Russian General Staff Views Belarusian Territory as Its Own ‘Military District,’ Polish Analyst Says

Paul Goble

            Staunton, February 5 – Anna Maria Dyner, head of the Eastern European Program at the Polish Institute of International Affairs, says the Russian general staff does not view Belarus as an ally but rather as a Russian “military district” and will act without regard to Minsk, a view that both frightens Alyaksandr Lukashenka and is behind his new “soft Belarusianization.”

            In an article for her institute’s journal entitled “Challenges for Belarusian Security Policy” (in Polish, and in an interview with Belsat (, Dyner argues that Lukashenka’s concerns are well-placed. 

            The Russian general staff, the Polish analyst says, “really conceives of Belarus as its own territory. Some there even joke that one could call it ‘the Belarusian military district’” of the Russian Federation. But some Russians recognize that if they ignore Minsk entirely, some parts of the Belarusian army are likely to resist, creating real problems for Moscow.

            That means that if Moscow wants to have Minsk as an ally, it must seek to reach some kind of agreement with it in advance of any aggressive moves.  “Let us hope,” Dyner says, “that official Minsk will never allow” such an alliance to form for a move against Poland and NATO; but not everyone in Moscow views that as impossible.

            The Zapad 2017 exercises last summer demonstrated that “Russia will use the territory of Belarus as its own,” a reality that officials in NATO have long been seriously concerned. But if NATO is concerned, so too is Minsk; and its behavior during and after the exercises highlighted that reality.

            During the exercises, Dyner says, “Belarusian diplomacy did a great deal in order to develop ties with NATO to provide advance information about how the exercises would go and to invite observers from the Western alliance.” That set them apart at least somewhat from the Russians.

            Moreover, she continues, officials in Minsk have long been reflecting on the lessons of Ukraine. “Ukraine initially also was viewed as an ally of Russia. Then this changed. Now in Belarus people are thinking about this very intensively,” both in terms of how to oppose a hybrid war and also how to act given that “Russia will never allow Belarus to shift to the West.”

            Belarusian geographic position is simply too important for Moscow, Dyner says.  If NATO forces were located on the eastern border of Belarus, Moscow would only be 250 to 300 kilometers away, and Moscow could not hope to defend against them. “This is the most important reason.” But holding Kaliningrad is yet another.

            For these and other reasons, Dyner argues, she doubts that there will be “a Ukrainian variant” in Belarus.  The threat is different, and Minsk has responded already with what one can call “soft Belarusianization,” a program intended to show that “we are Belarusians, independent people who live in an independent state and are not part of Russia.”

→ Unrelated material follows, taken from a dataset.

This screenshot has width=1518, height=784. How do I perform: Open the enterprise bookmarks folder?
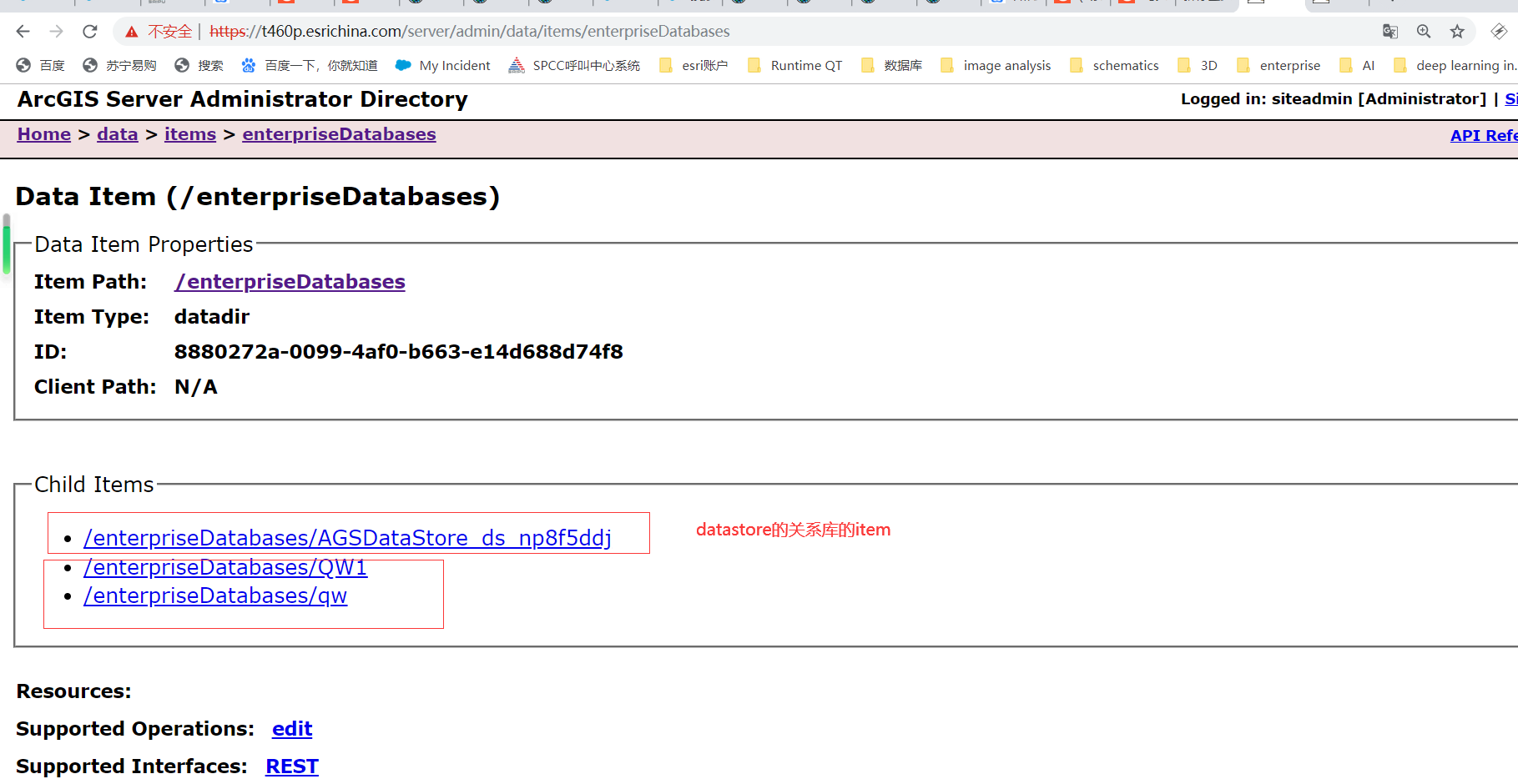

            “Lukashenka and his entourage are very much concerned about whom their army will fight for, because there was already a problem of loyalty in Ukraine, above all among senior officers who had been trained in Russia.” Most senior Belarusian officers also were trained in Russia and have very strong connections with the Russian military and security services.

            Over time, there is a possibility that Belarus will strengthen its independence and Russians will see this as a reality with which they must contend.  Minsk is already broadening cooperation with NATO via the Partnership for Peace program. This is a small step but “all the same one Minsk has taken.”

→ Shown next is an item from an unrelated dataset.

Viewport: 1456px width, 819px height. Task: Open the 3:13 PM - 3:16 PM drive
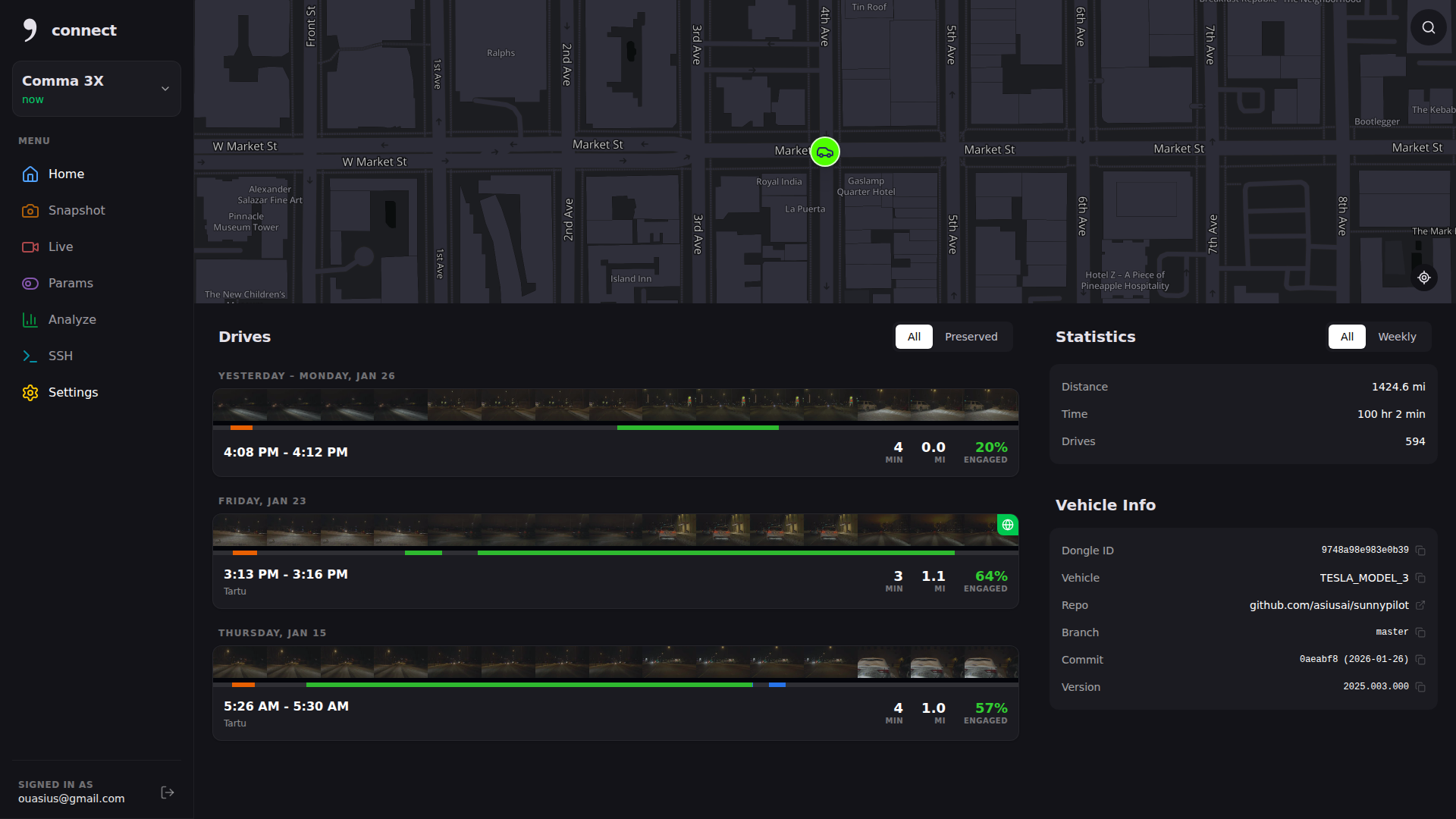pos(285,574)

            And there is another country that provides a lesson here, Dyner says. “If Armenia which is also a good ally of Russia takes part in military exercises and operations of NATO, Belarus could also think about this.”  That would have an additional benefit to the obvious one: it would help train those who could then better defend their country. 

            That is what happened in Ukraine; it could happen in Belarus as well, the Polish analyst concludes.